Die Technologie steht außer Frage
„Derzeit trennt sich die Spreu vom Weizen“, kommentiert Adrian Fritz die Lage. Denn mit dem Erfolg der großen Krypto-Währungen kamen viele neue Projekte auf den Markt, viele davon mit marginalem Nutzwert. „Viele werden nicht überleben, während die Technologie bleibt“, urteilt der Experte. Die Blockchain-Technologie werde immer mehr Anwendungen ermöglichen.
Beispiel: Smart Contracts. Das sind Verträge, die sich selbst erfüllen. Zum Beispiel bei der Kfz-Versicherung: Wenn der Kunde zu schnell mit dem Auto fährt und damit die vorher festgelegten Vertragsregeln verletzt, taucht im Display eine Meldung auf und kündigt höhere Beiträge an. Warum? Weil der Vertrag es so vorsieht. Smart Contracts sind Wenn-Dann-Verträge: Wenn der Fahrer zu schnell ist und die Regeln nicht einhält, dann muss er mehr zahlen.

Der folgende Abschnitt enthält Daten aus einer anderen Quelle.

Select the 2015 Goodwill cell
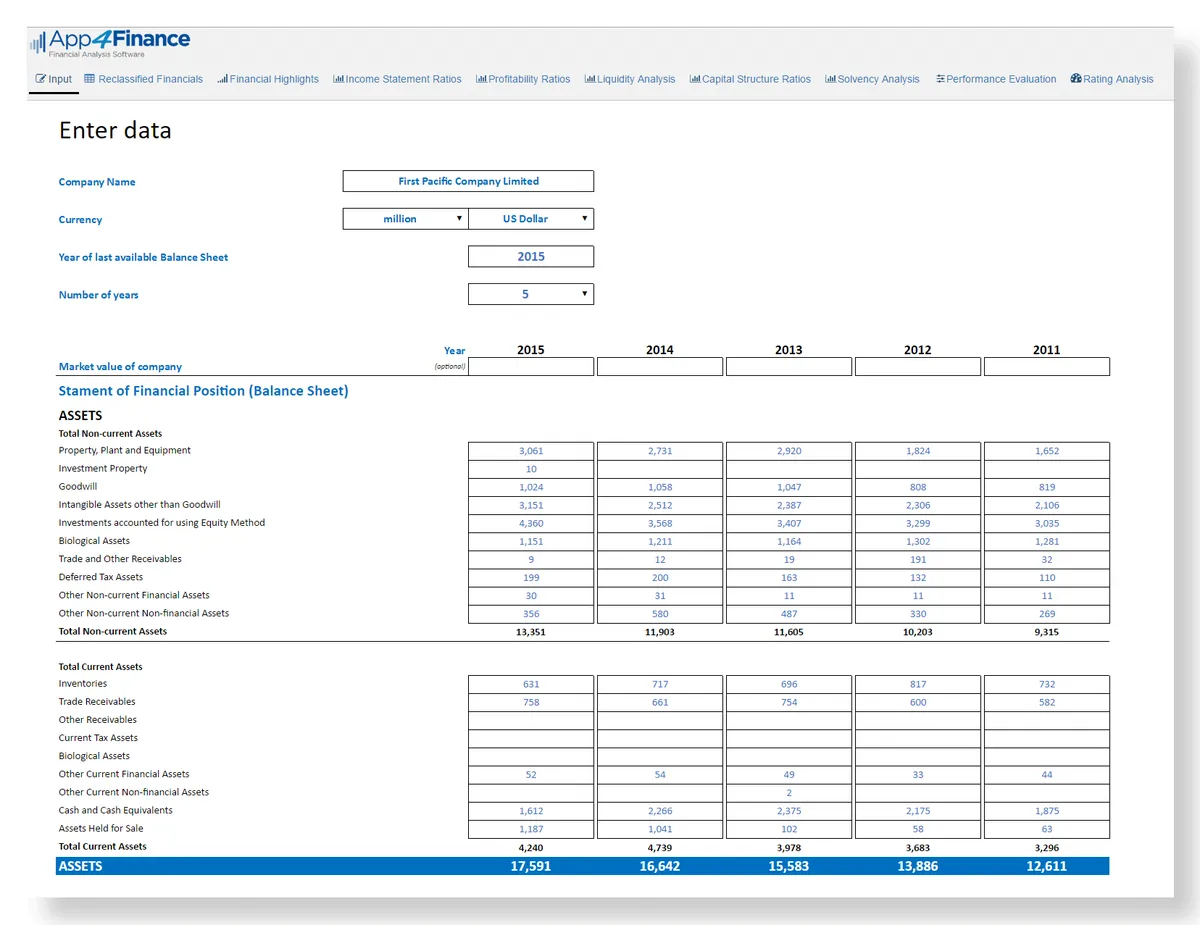Image resolution: width=1200 pixels, height=925 pixels. [531, 487]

Auch andere Expert:innen sehen die Technologie und ihre Weiterentwicklung nicht gefährdet: „Coins ohne Mehrwert werden verschwinden, Krypto-Währungen wie Ether etc jedoch nicht.“ Begründung: Wer sich mit der Technologie beschäftige und sie verstehe, erkennt auch ihren Nutzen und ihre bahnbrechenden Möglichkeiten. Das Fazit von Markt-Expert:innen: „Auf lange Sicht haben wir das letzte Allzeithoch noch nicht gesehen.“
Aktuell ist allerdings die Technologie wenig im Fokus. Panik prägt den Markt. So steht der Bitcoin Fear & Greed Index bei sieben – der Wert bedeutet extreme Angst. Zum Vergleich: vergangene Woche lag der Wert bei zwölf. In der Vergangenheit waren solche Stimmungsindikatoren meist ein Zeichen, dass der Markt einen Boden gefunden hat, wenn der Index so extrem stand. Wie etwa zu Beginn der Corona-Krise im März 2020. Ob das auch diesmal der Fall sein wird, kann niemand vorhersagen. „Ob jetzt ein guter Zeitpunkt zum Investieren ist, ist schwierig“, sagt Adrian Fritz. Doch auch nach seiner Ansicht werde sich die Technologie weiter durchsetzen.
Disclaimer: Die Autorin ist in Krypto-Währungen investiert.